SOAL LATIHAN —
Jawab pertanyaan berikut berdasarkan tulisan tentang tipo di bawah ini.
(a) Apa pekerjaan penulis tulisan itu, dan di media mana ia bekerja?
(b) Bentuk kesalahan apa saja yang disebut sebagai tipo?
(c) Selain wartawan baru dan media yang baru lahir, siapa lagi yang disebut tak lepas dari tipo?

TEKS BACAAN —
----

Maaf, Tipo

Maaf, Tipo

--

Oleh Budi Rahmad, S.Pd.
Wartawan Babel Pos

Tulisan ini berawal dari kegusaran para praktisi bahasa. Mereka gelisah ketika membaca teks berita media massa. Pasalnya, masih banyak kesalahan dan kekeliruan dalam penulisan. Baik itu salah tik maupun salah ejaan. Kesalahan ini biasanya dikenal dengan tipo. Ya, tipo, mulai dari kata kurang huruf, kelebihan huruf, hingga penempatan tanda baca.
    Tipo, tidak hanya terjadi pada wartawan baru dan media yang baru lahir, wartawan senior dan media-media besar yang masuk dalam media arus utama (mainstream) juga tak lepas dari tipo. Meski kadar tipo biasanya lebih sedikit, tetapi tetap saja tipo menjadi persoalan duri dalam daging, mengganggu. Tipo bisa melanda siapa saja, hanya jumlah yang berbeda.

----

DATA YANG DITAMPILKAN —

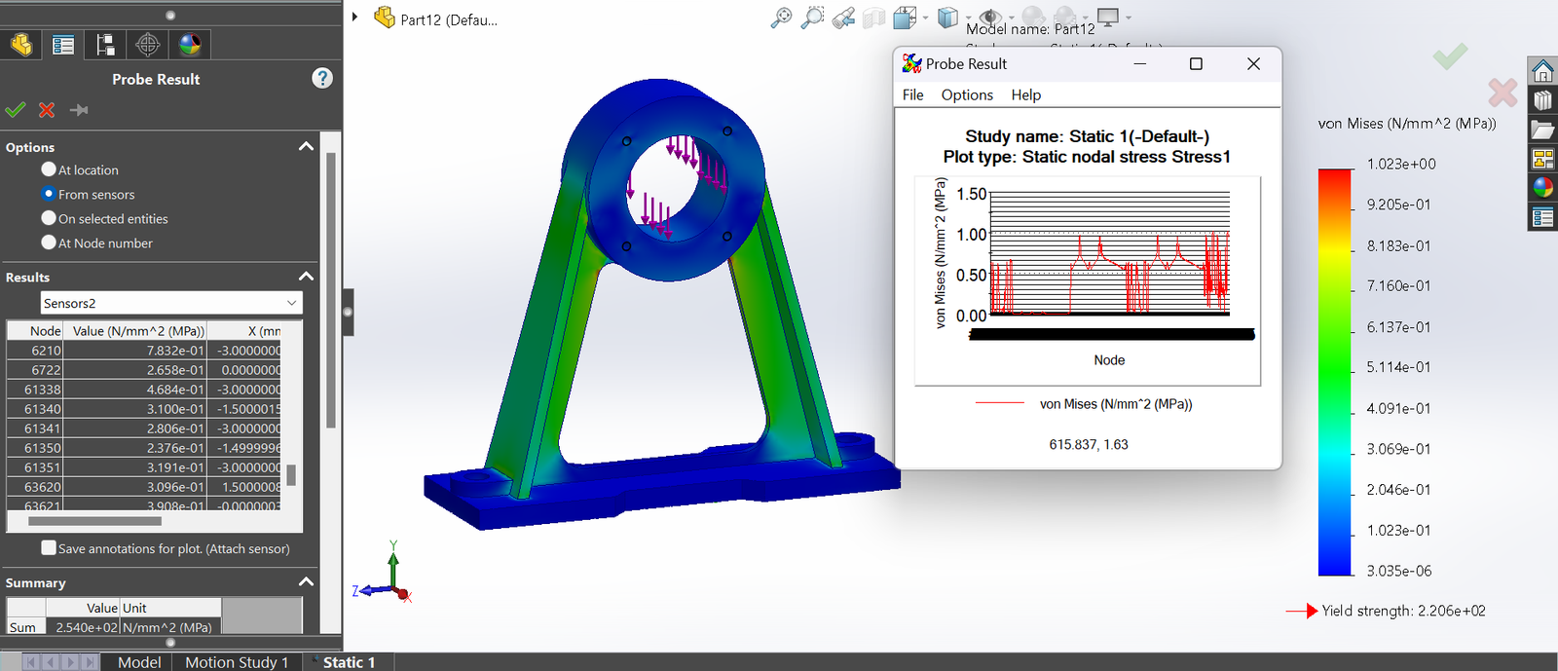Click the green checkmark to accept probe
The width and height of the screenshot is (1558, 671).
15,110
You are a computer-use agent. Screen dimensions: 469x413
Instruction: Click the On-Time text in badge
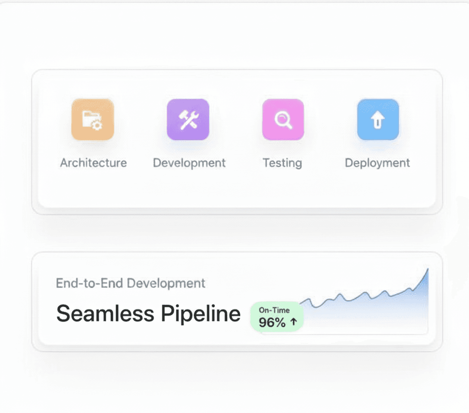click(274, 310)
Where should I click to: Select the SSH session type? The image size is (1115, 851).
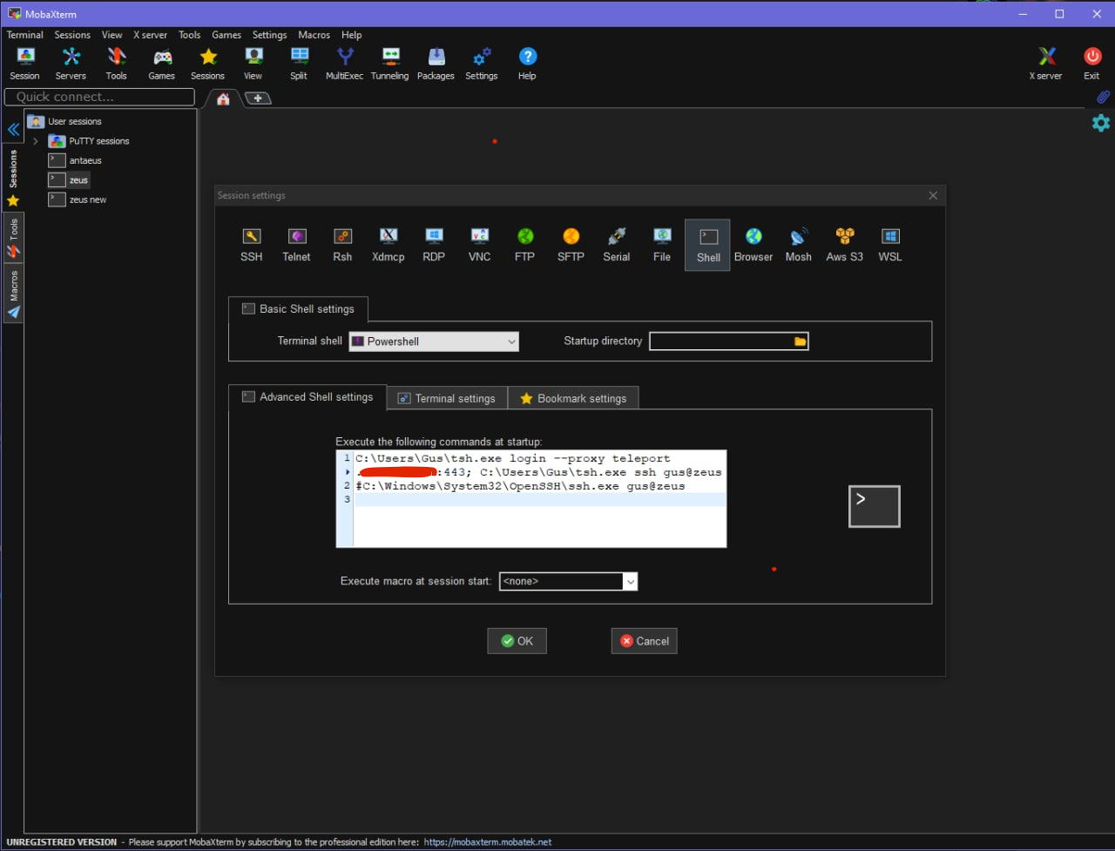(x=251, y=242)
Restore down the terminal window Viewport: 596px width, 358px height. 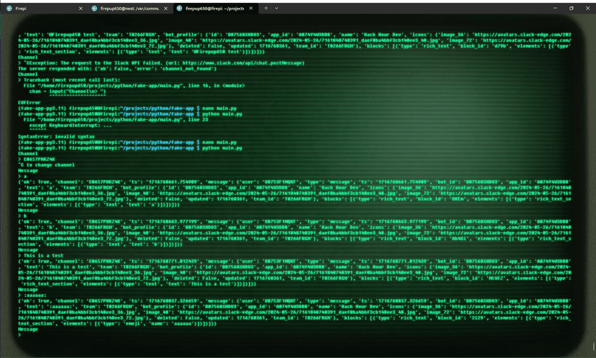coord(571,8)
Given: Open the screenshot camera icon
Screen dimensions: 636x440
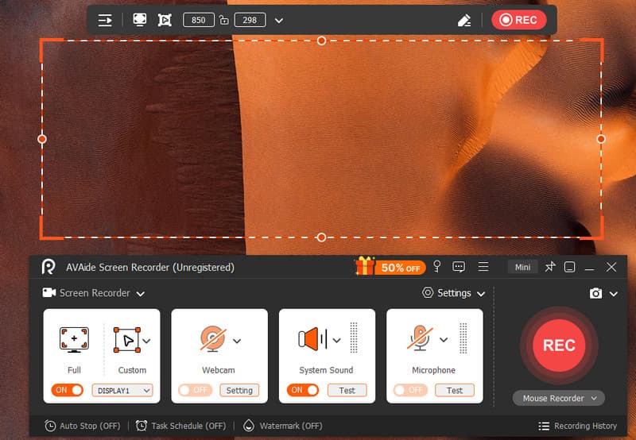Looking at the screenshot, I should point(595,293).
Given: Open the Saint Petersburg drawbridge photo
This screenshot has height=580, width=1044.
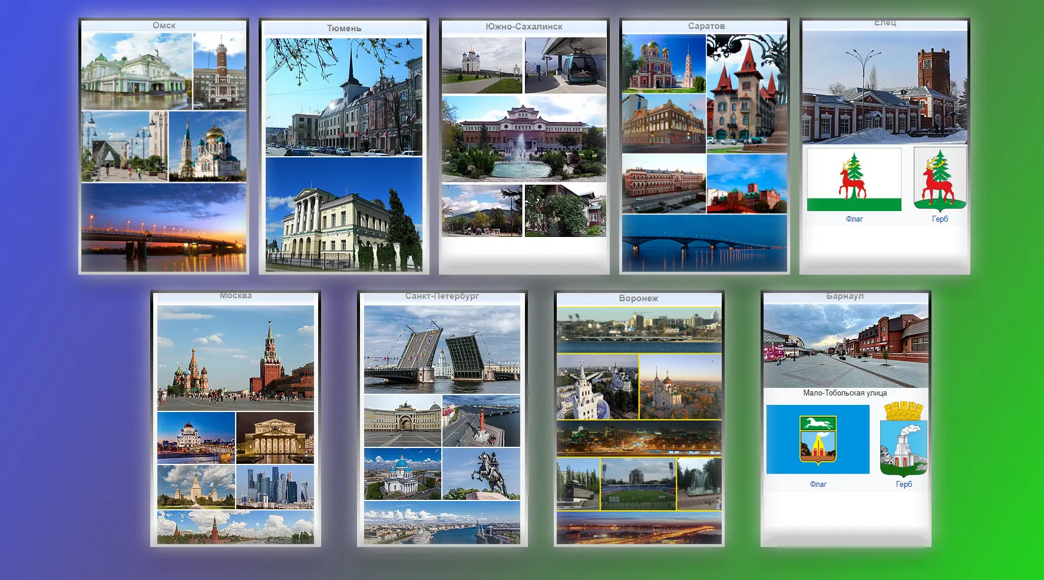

----

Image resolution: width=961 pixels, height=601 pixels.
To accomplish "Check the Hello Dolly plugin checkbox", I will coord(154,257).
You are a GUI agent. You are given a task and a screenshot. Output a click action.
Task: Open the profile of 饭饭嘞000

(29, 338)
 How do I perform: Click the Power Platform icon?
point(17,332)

----

JAWABAN SOAL —
(a) Wartawan di Babel Pos.
(b) Kata yang kurang huruf, kata yang kelebihan huruf, dan penempatan tanda baca.
(c) Wartawan senior dan media-media besar yang termasuk media arus utama (mainstream).